* **Exercise instructions**
Copy out the part of the data that begins with the line containing "This screenshot has" and ends with the line containing "point(203,269)", including both of those lines. Omit the pictures from your copy.

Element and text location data

_ _ _ _ _ _ _

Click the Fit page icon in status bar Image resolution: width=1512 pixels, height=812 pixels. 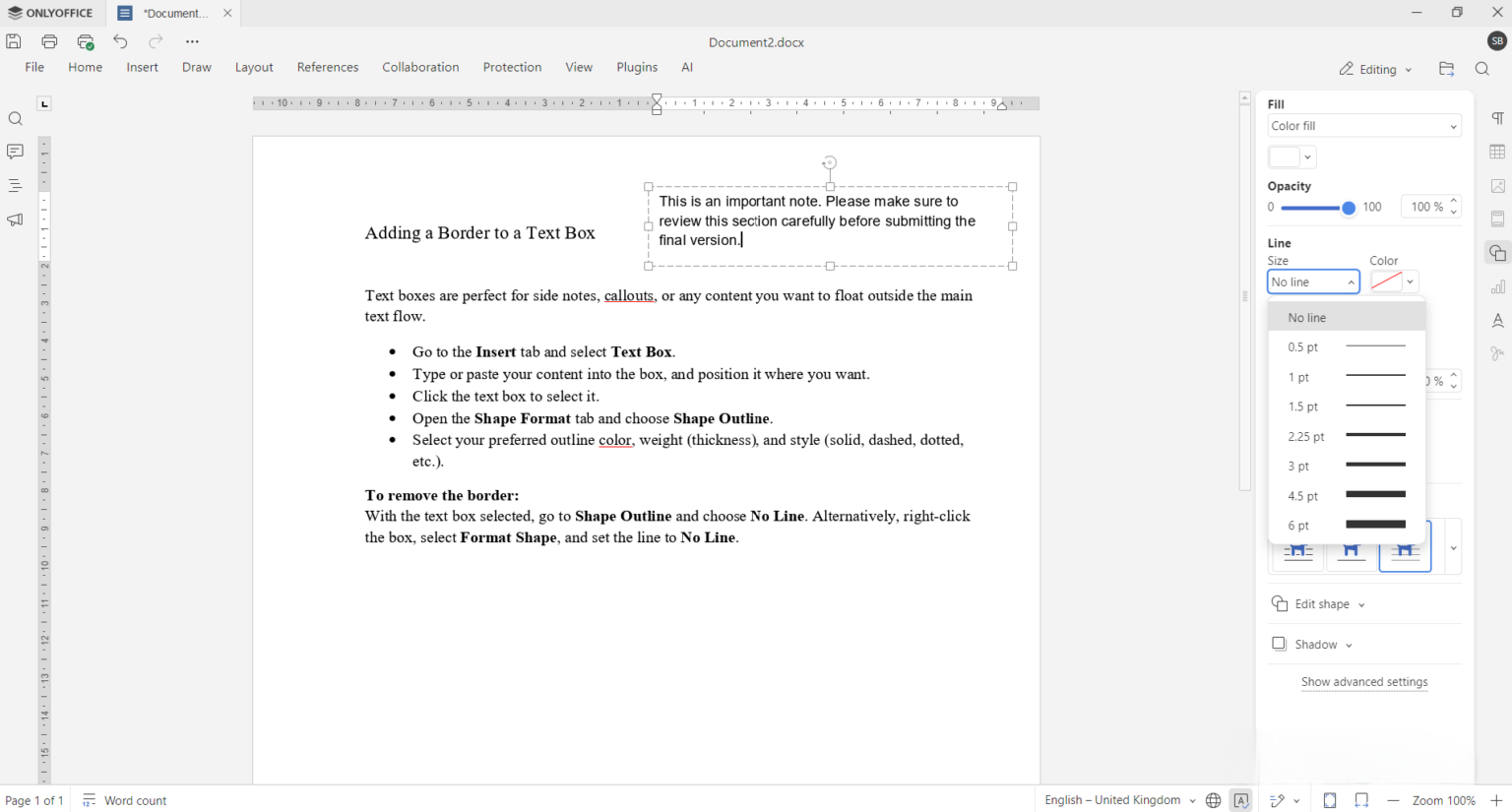pyautogui.click(x=1330, y=800)
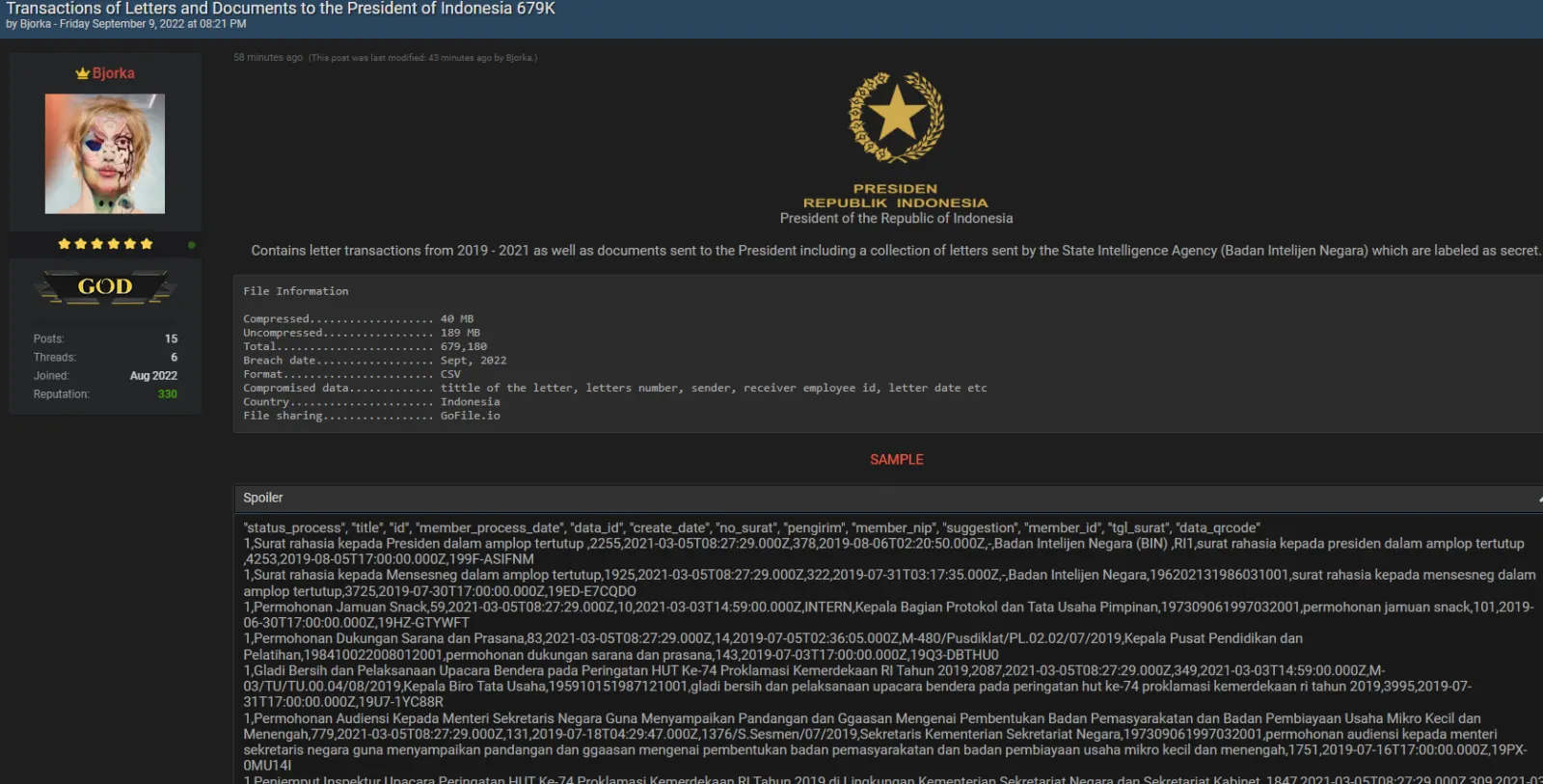The width and height of the screenshot is (1543, 784).
Task: Click the "last modified" edit note
Action: click(x=422, y=58)
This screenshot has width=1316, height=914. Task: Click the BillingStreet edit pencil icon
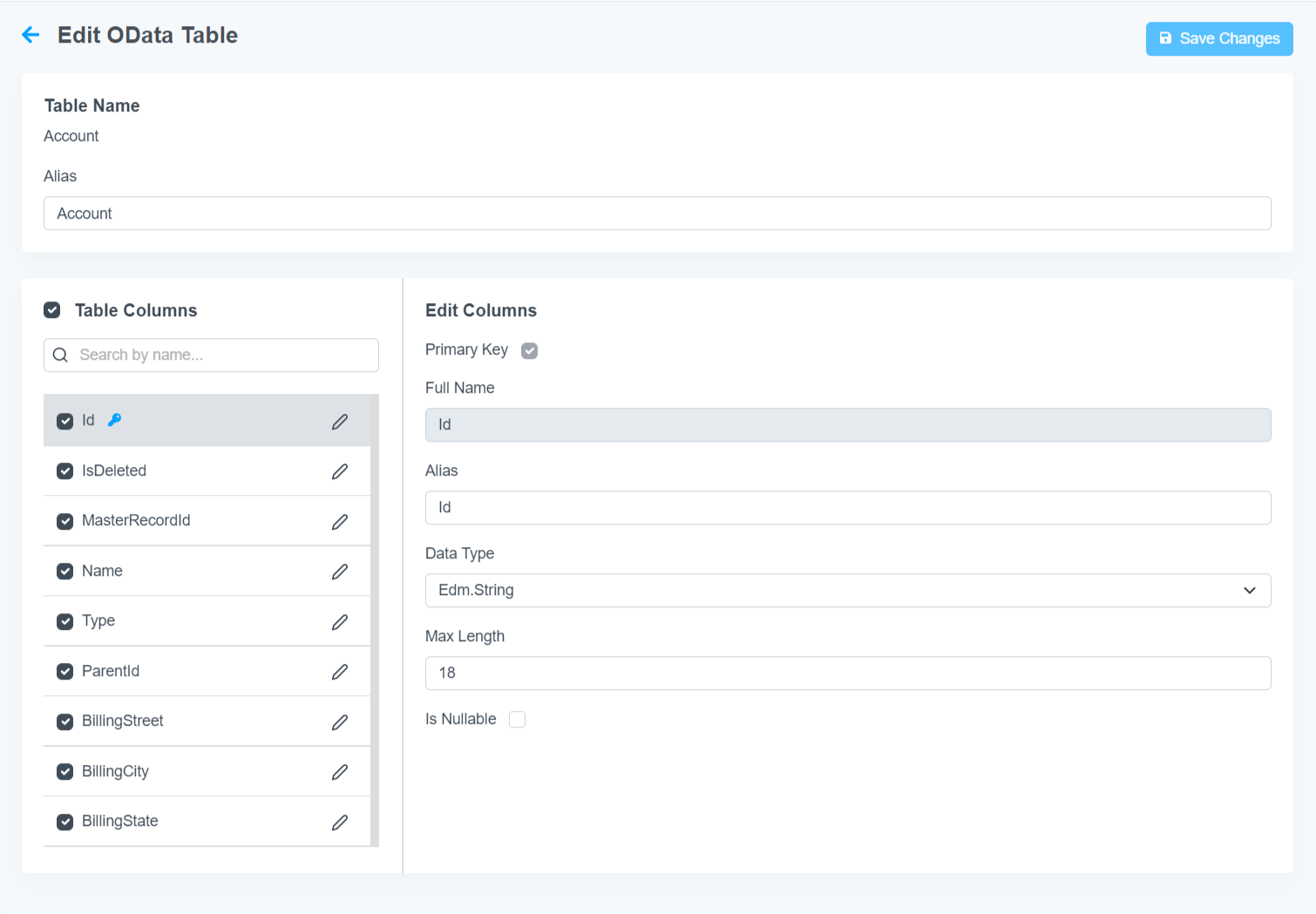pos(340,722)
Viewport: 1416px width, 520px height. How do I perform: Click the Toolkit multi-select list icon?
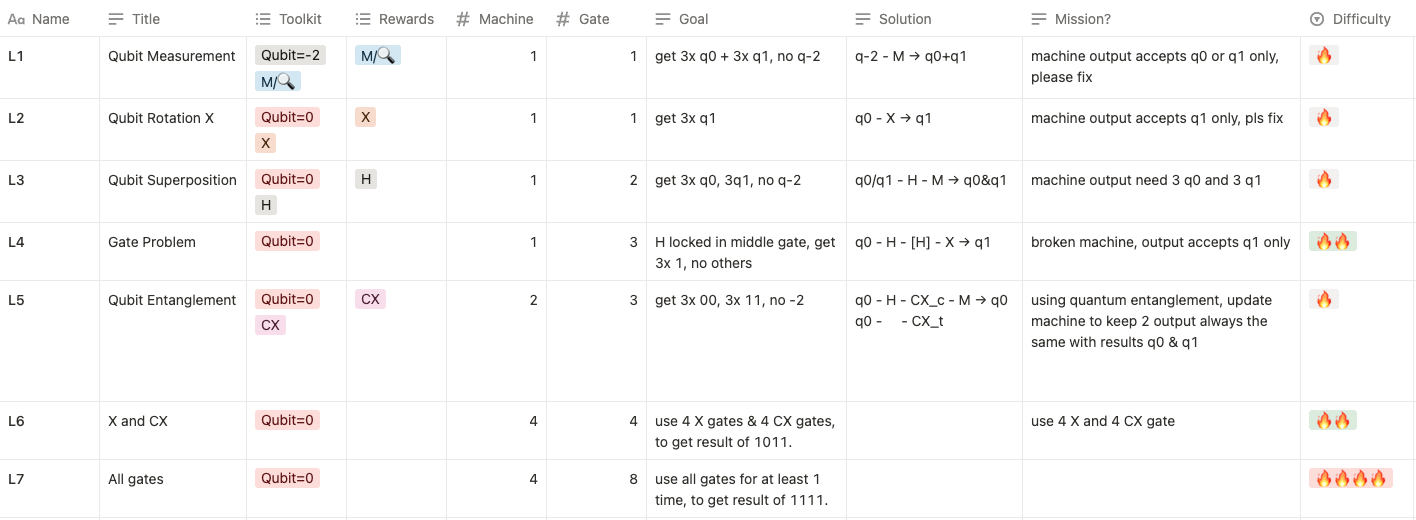[263, 19]
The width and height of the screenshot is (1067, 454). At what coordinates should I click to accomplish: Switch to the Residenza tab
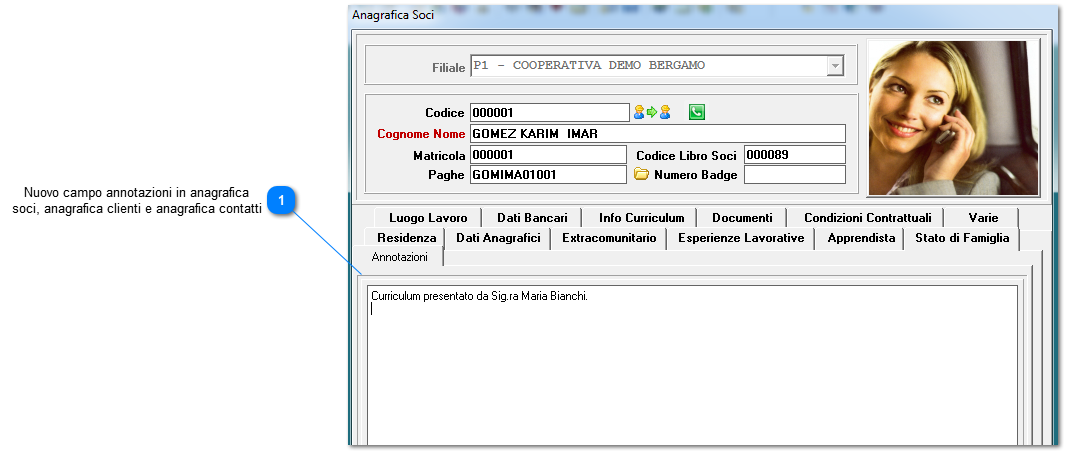(406, 238)
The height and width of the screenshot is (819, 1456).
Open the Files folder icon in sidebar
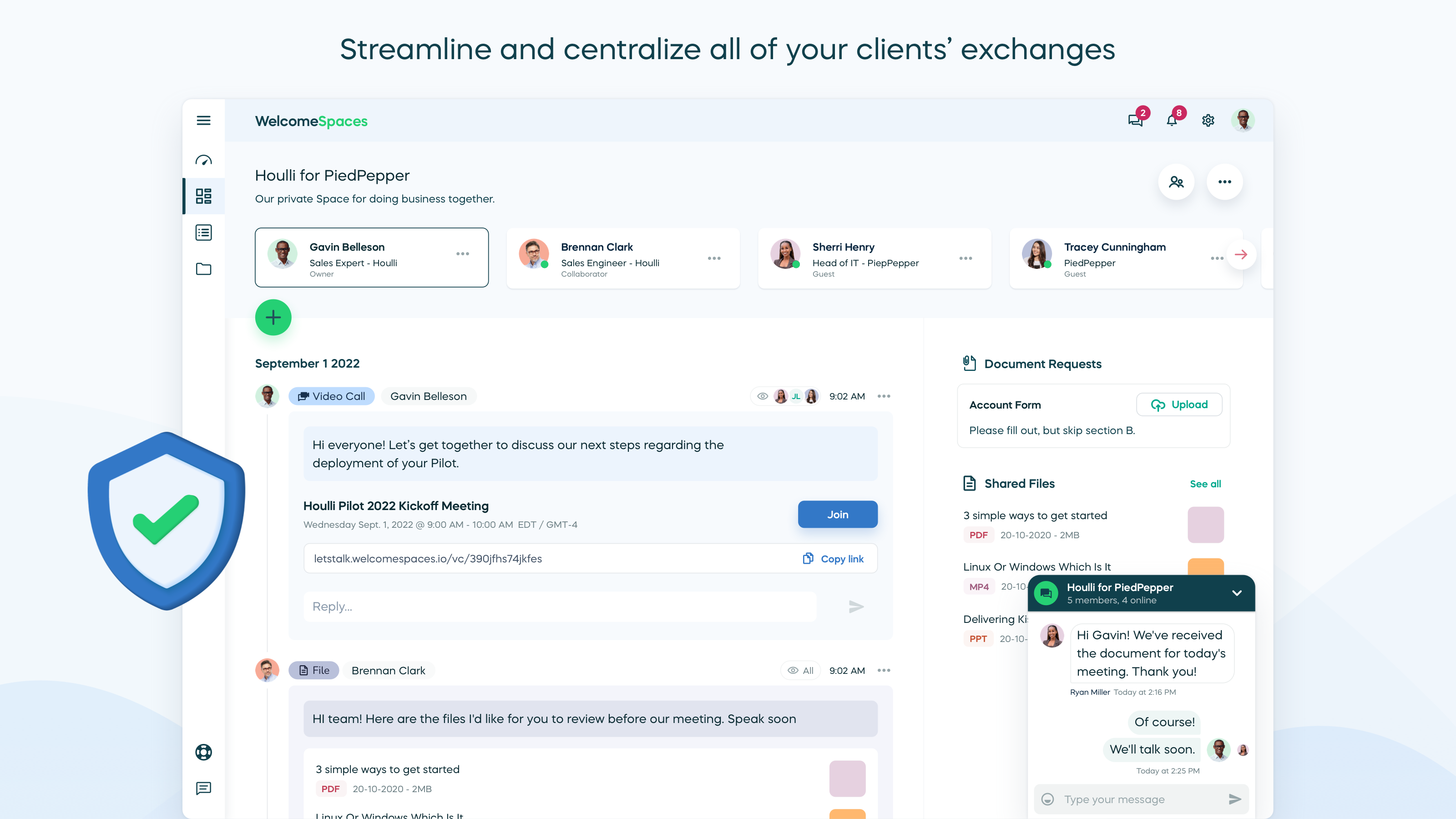point(203,269)
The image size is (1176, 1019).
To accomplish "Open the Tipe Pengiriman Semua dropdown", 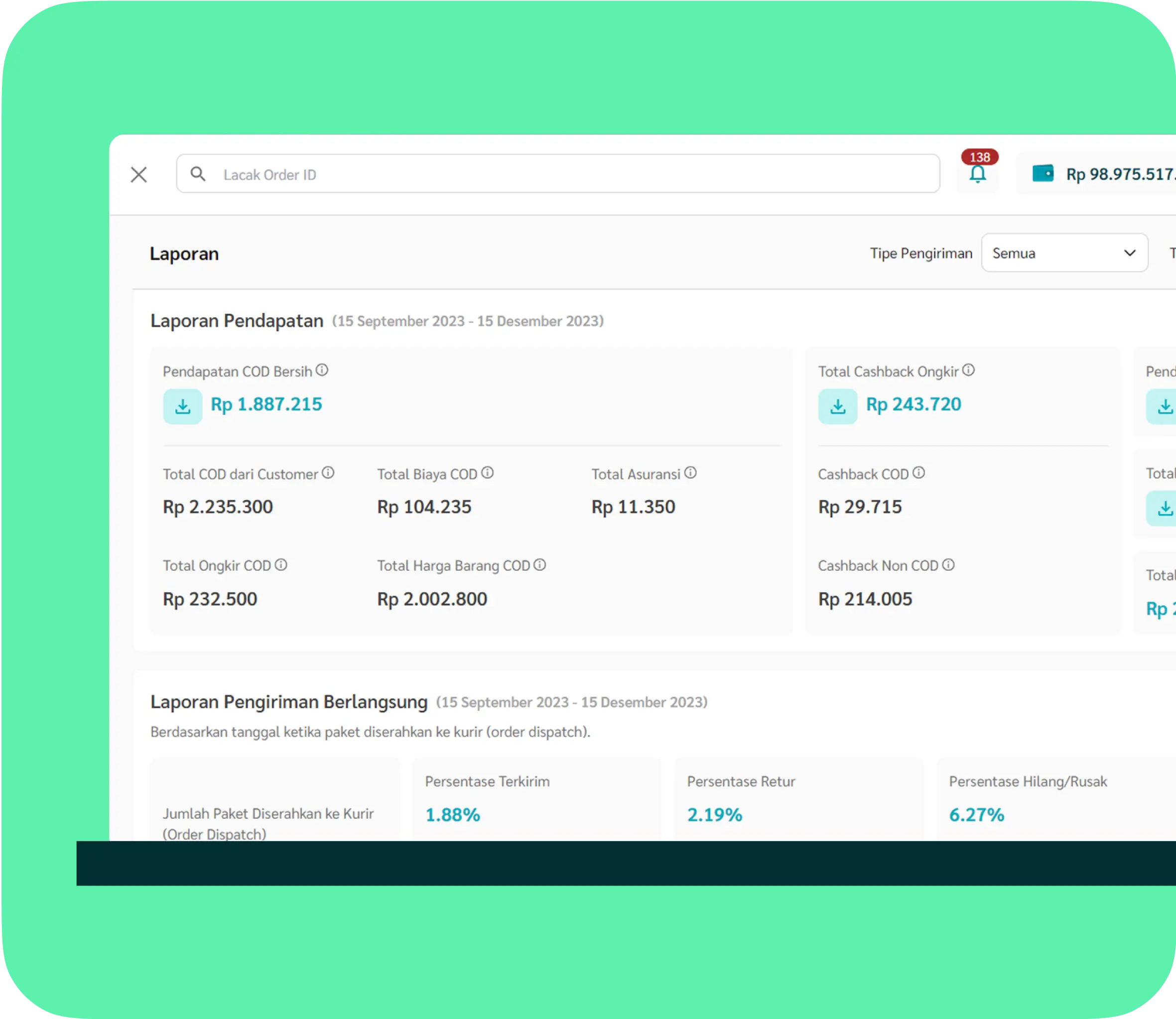I will click(x=1063, y=253).
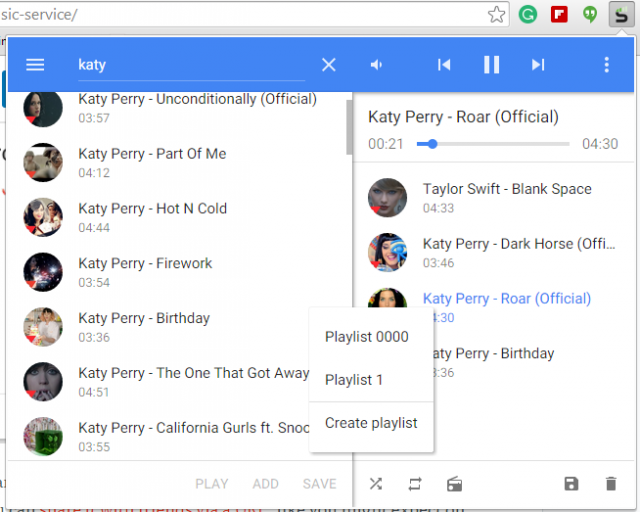The height and width of the screenshot is (512, 640).
Task: Open the hamburger menu
Action: point(35,65)
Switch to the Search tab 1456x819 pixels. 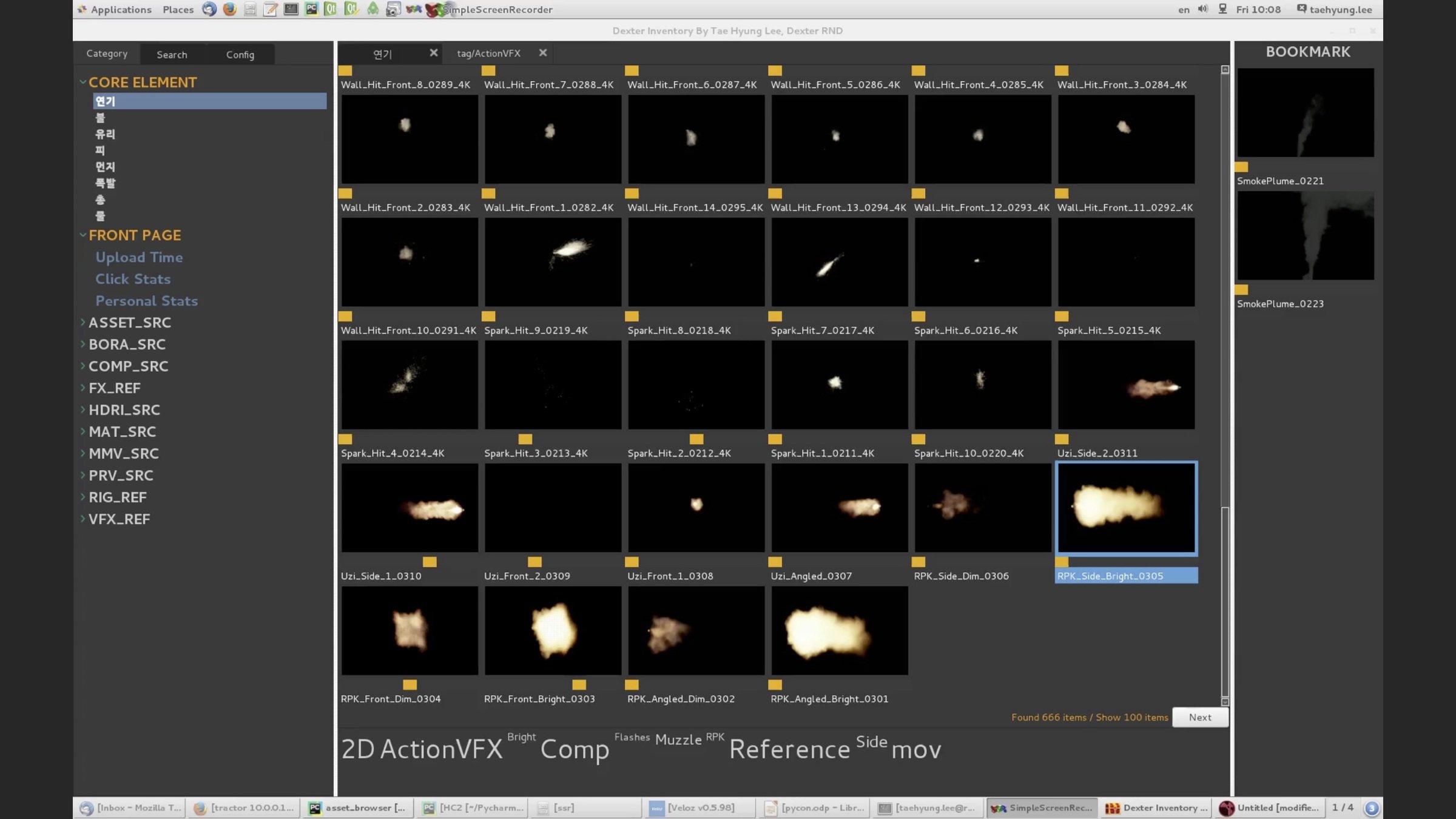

_ _ _ _ _ _ _

* **Correct response**
This screenshot has width=1316, height=914. Task: Click the BillingStreet edit pencil icon
pos(340,722)
Viewport: 1416px width, 520px height. How do I perform: Click the Toolkit multi-select list icon?
[263, 19]
The width and height of the screenshot is (1067, 454). At what coordinates should I click to accomplish: Switch to the Residenza tab
(406, 238)
The height and width of the screenshot is (819, 1456).
Open the Files folder icon in sidebar
point(203,269)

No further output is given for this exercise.